28 Dead in Shoe Factory Blaze

A fire tore through a shoe factory in the south-eastern Chinese city of Jinjiang on Thursday, killing at least 28 people and leaving an unknown number injured in one of the deadliest industrial disasters to strike the region in years. The blaze broke out at the Huiteng Footwear factory around noon local time (05:00 BST), sending thick black smoke pouring across the skyline of a city known worldwide for its footwear manufacturing.

Footage circulated by state media captured the ferocity of the fire, showing enormous plumes of smoke rising above the building and figures who appeared to be stranded on the roof, waiting for help as flames consumed the floors below. The images offered a grim window into the chaos that gripped the site during the crucial early minutes of the emergency.

Rescue Effort at the Scene

Hundreds of rescue workers rushed to the factory as the fire spread, and more than 200 people were evacuated from the property. It remains unclear how many of those caught in the disaster suffered injuries, and officials had not released a full accounting of the wounded.

Investigators believe the fire may have originated on the factory’s ground floor, where flammable materials were stored. That early assessment, if confirmed, would point to the kind of hazard that has repeatedly turned Chinese workplace accidents into mass-casualty events, as fast-moving flames trap workers on upper floors with limited escape routes.

Xi Demands Accountability

President Xi Jinping addressed the disaster, saying the blaze had inflicted “major casualties” and demanding that those responsible be held “strictly accountable.” He said the incident reflected the intense scrutiny now surrounding the factory’s owners and the local safety oversight meant to prevent such catastrophes. Authorities moved quickly against the company, detaining several people who work for the factory’s owners and freezing the firm’s bank account as part of a formal investigation into corporate liability and potential compensation for victims and their families.

China’s ‘Shoe Capital’

Jinjiang, in Fujian province, occupies an outsized place in the global footwear industry. The city is frequently called China’s “shoe capital” and is reported to manufacture roughly 20% of the world’s sports shoes, making its sprawling network of factories a linchpin of international supply chains. That prominence lends the disaster a wider resonance, drawing attention to the working conditions inside plants that produce goods sold across the globe.

The scale of the loss also underscores the persistent gap between China’s manufacturing ambitions and the safety standards inside some of its factories. Fires at industrial sites have long ranked among the country’s most lethal accidents, and each one tends to trigger a burst of enforcement, inspections and public reckoning before the pace of production resumes.

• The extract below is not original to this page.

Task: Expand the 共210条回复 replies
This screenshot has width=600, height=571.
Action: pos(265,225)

A Renewed Push on Fire Safety

Thursday’s tragedy comes as China is in the midst of a national campaign to prevent fires in high-rise buildings. That effort was launched after a fire ripped through several Hong Kong apartment buildings in November 2025, killing 168 people in a disaster that shocked the region and prompted a sweeping review of building safety practices.

The Hong Kong catastrophe had put a spotlight on flammable materials, blocked exits and inadequate fire suppression — precisely the sorts of failures that investigators will now be examining at the Huiteng Footwear factory. The fresh loss of life so soon after that campaign began raises pointed questions about how thoroughly new precautions have reached the country’s vast industrial base.

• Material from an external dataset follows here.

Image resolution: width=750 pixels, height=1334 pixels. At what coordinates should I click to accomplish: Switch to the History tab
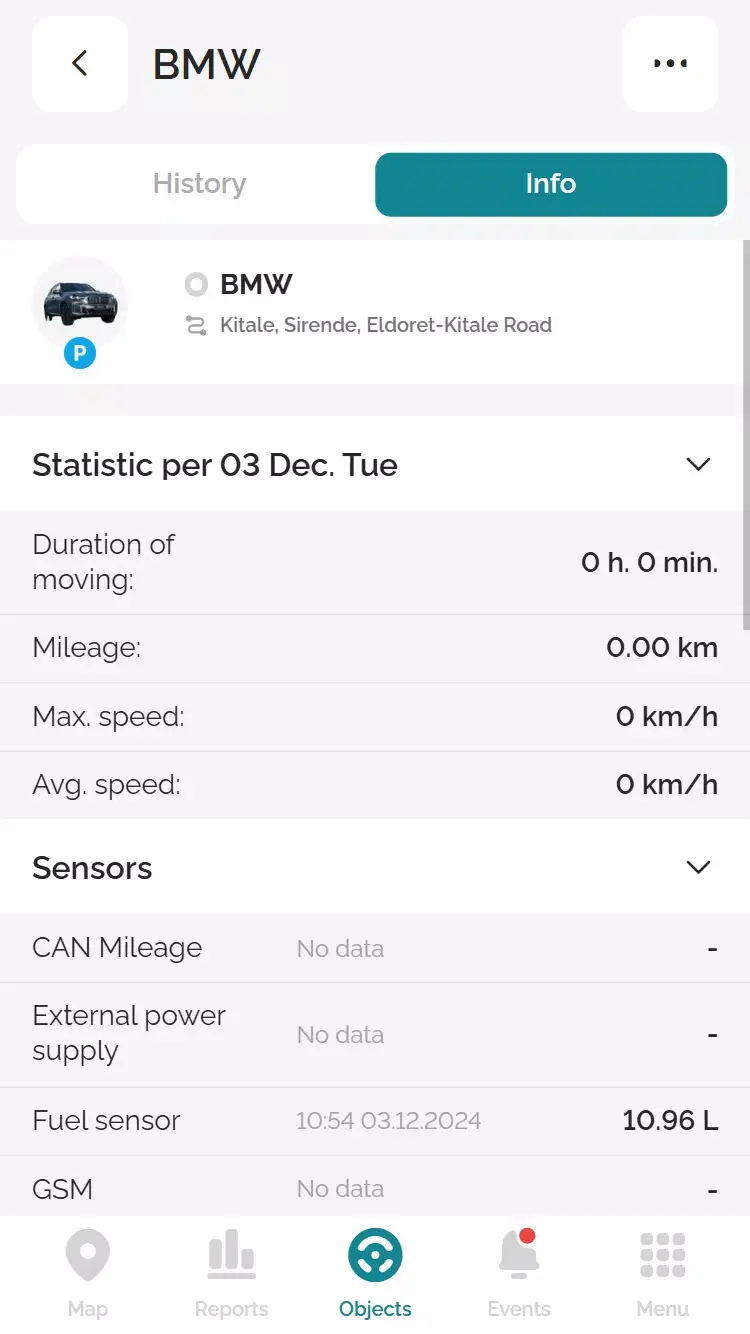pyautogui.click(x=199, y=184)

Industrial fires have periodically devastated China’s factory towns. A blaze at a shoe factory in the city of Wenling, in Zhejiang province, killed 16 workers in January 2014, when firefighters needed about three hours to extinguish the flames. Such incidents have prompted repeated pledges to tighten workplace safety, even as accidents in the country’s enormous manufacturing sector have remained a recurring danger.

For now, the focus in Jinjiang remains on the immediate aftermath: identifying the dead, treating the injured and determining exactly how the fire began. With the death toll reported as a preliminary figure and the number of injured still unknown, the full human cost of the disaster may not be clear for some time. Officials have given no timeline for the investigation, though Xi’s call for strict accountability suggests the inquiry will be swift and closely watched.